Betsy Brierley discusses her journey from black and white TV all the way to keyless entry and email...

Last summer a family in Ontario decided to live for a year without any technology developed after 1986, the year they, the parents, were born: so nothing digital, no iPhone, no Internet. No gadgets.

They said they wanted to get outside more, interact with each other, reclaim family life. They watch television on an old set with no cable, no DVD player. On family holidays they navigate with foldout maps, not GPS. The children are young enough that they don’t need a computer for school purposes. The father of the family also says it’s “way” cheaper. I have not found any updates on their experiment, but credit to them for giving it a try.

Other people embrace technology. They purchase a device or a system when it first becomes available and upgrade on a regular basis. I am not one of those people.

When colour TV was all the rage, I said black and white was just fine. When the remote control became the order of the day, I was aghast. People should get off the couch to change the channel, I thought. When air conditioning became standard equipment in most car models, I resisted. Just open the windows, for Pete’s sake! And keyless entry — are you kidding?

I also fought the computer. I used to write 12-page letters in longhand and get wonderful long letters in return. The computer changed that. All of a sudden, we didn't have time to write letters by hand. We were busy learning how to use the darn thing and sorting out the myriad wires and connections that formed a dusty tangle on the floor.

As I tiptoed into computer writing I could not argue against how much easier it became — that is, the actual physical process of writing. It was such an improvement over the typewriter. Yes, you could write faster, move paragraphs around, delete and add words. No more Wite-Out, no more dread about mistakes, no more carbon copies, no more wasted paper.

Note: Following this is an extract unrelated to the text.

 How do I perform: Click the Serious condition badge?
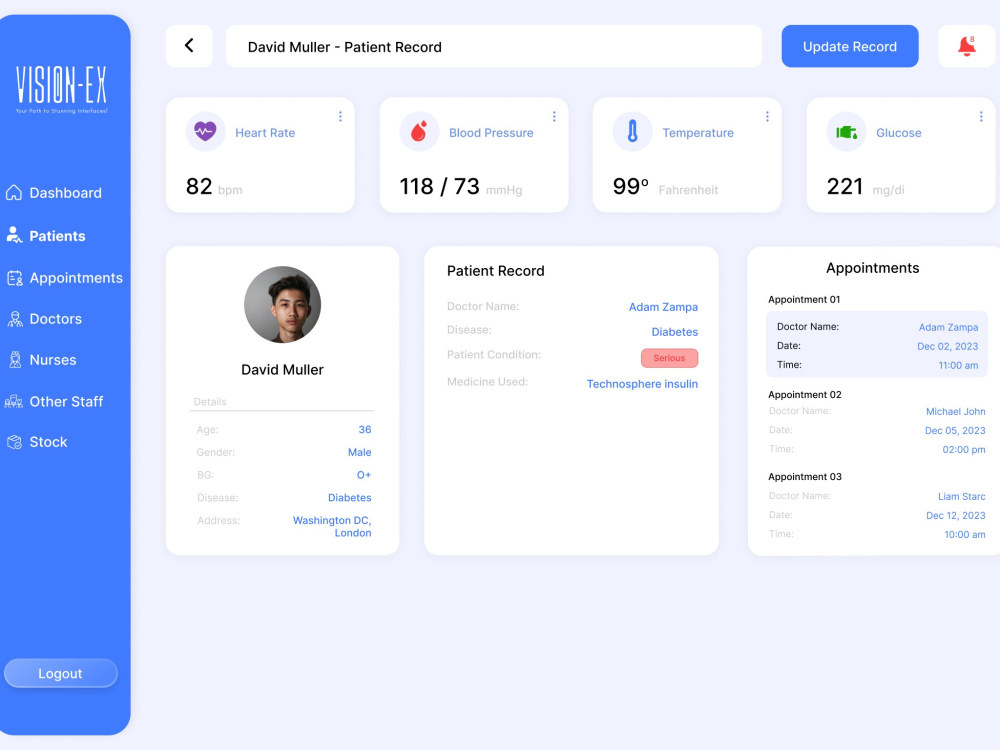pyautogui.click(x=669, y=358)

On second thought, the computer was supposed to make paper unnecessary, but there’s something about the human condition that insists on copy in hand. Online sites say global consumption of paper has increased since 1980. Businesses and government seem unable to go paperless.

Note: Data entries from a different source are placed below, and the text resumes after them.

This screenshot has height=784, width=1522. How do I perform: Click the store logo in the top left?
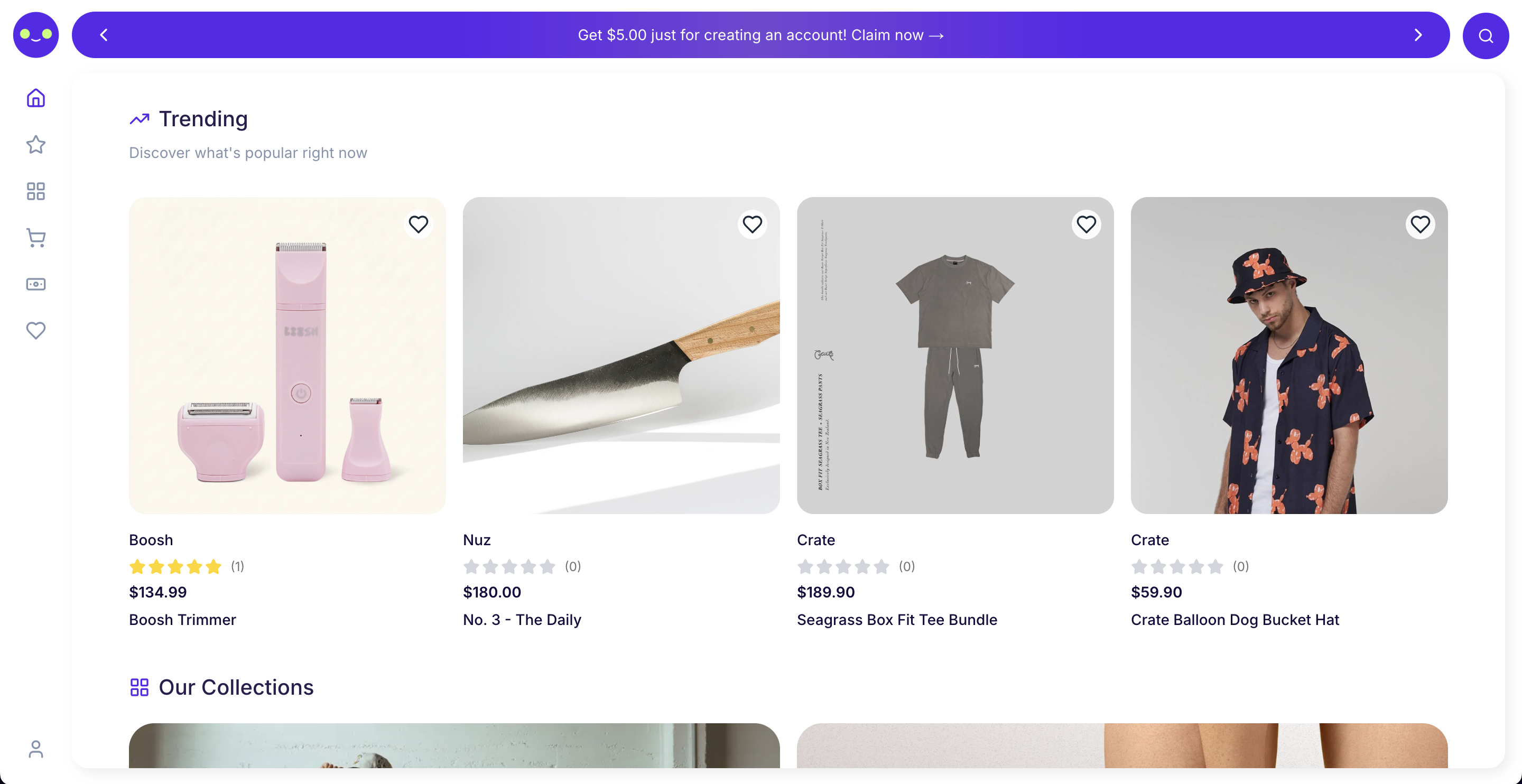pos(35,35)

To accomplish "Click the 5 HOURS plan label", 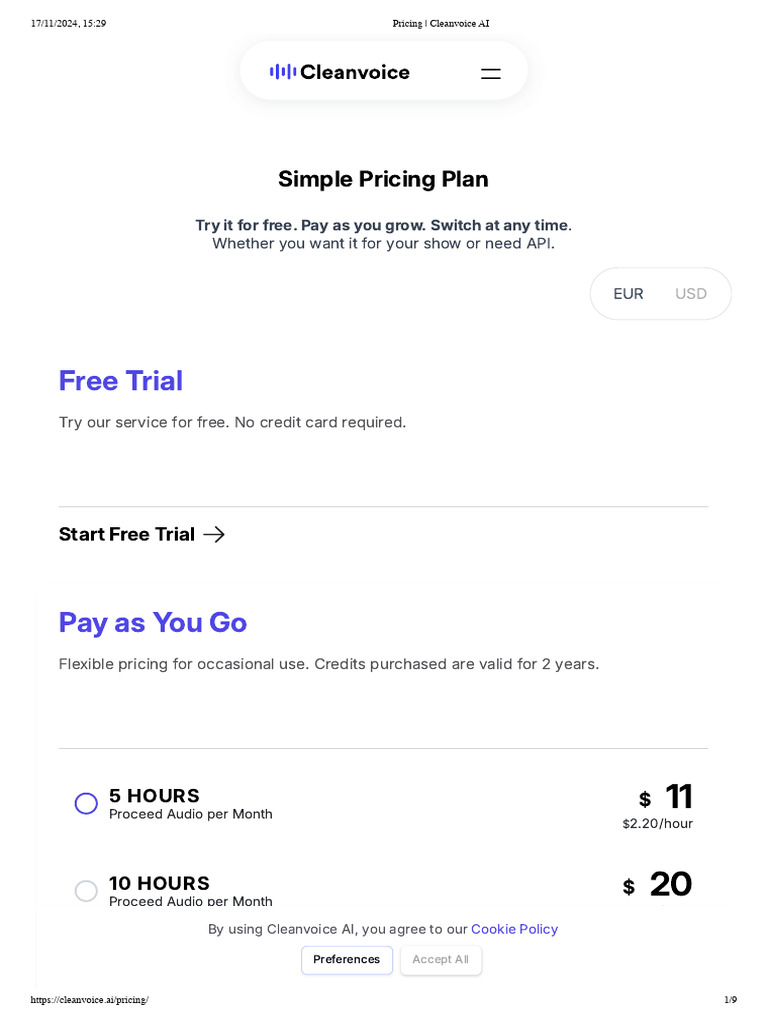I will (154, 795).
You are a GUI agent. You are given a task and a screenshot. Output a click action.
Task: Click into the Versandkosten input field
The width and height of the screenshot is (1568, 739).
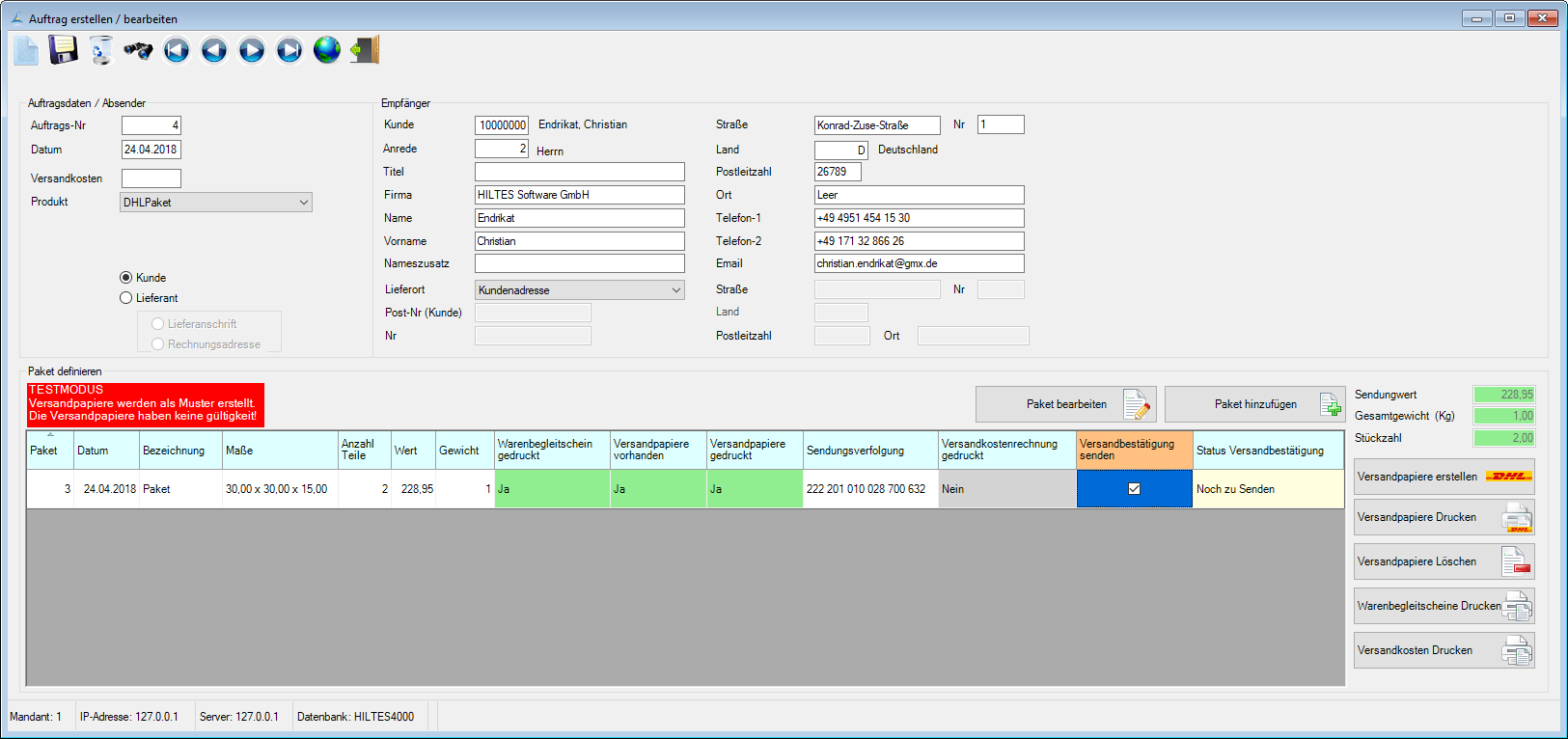[151, 178]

A business writer proposes eliminating email as a means of communication for companies. She suggests instead postcards, mailed to targeted clients, to make the contact more personal and effective. I like the idea; anything to upgrade the lowly postcard, which has lost so much status it barely reaches recipient before sender’s vacation is over.

It took me literally years to stumble into an email account. When I finally signed on, I wrote longish messages, not exactly what the technology was meant for. And I received longish responses, which I appreciated. But I didn’t trust its permanence. What if my hard drive crashed? So I started printing off the messages I wanted to remember, the interesting tidbits and creative emails that would eventually be lost forever.

After accumulating 30 centimetres of stacked paper, I stopped the printing process. Despite the angst, I learned to have faith in other methods of keeping important stuff while saving closet space and a tree or two as well. Maybe I was on the way to conquering my neo-Luddite tendencies? (Check out the original Luddites either online or in that encyclopedia you haven't yet discarded.)

Alas, this year my operating system, Windows XP, became old. A perfectly fine software bites the dust. Warnings about lack of technical support keep arriving and change is necessary. I face paralysis once again.

However, I have come a long way. Colour television is nice. Remotes are now ubiquitous, and we have acquired several. Unlocking the car the keyless way turns out to be an improvement I can live with. Air conditioning goes with climate change: opening the car windows is no longer satisfactory for trips across southern Alberta in July. A recent experience with GPS in a rental car was downright entertaining; it also saved time and argument.

Like that Ontario family, we don’t text or tweet or have a Facebook account. We still own a VCR. We don’t own a dishwasher. Unlike them, I won't be giving up on e-mail any time soon, but am I ever going to buy a car that parks itself? Not in a million years. ;)

Betsy Brierley lives beside Kootenay Lake. She used to write for the Advance a long time ago.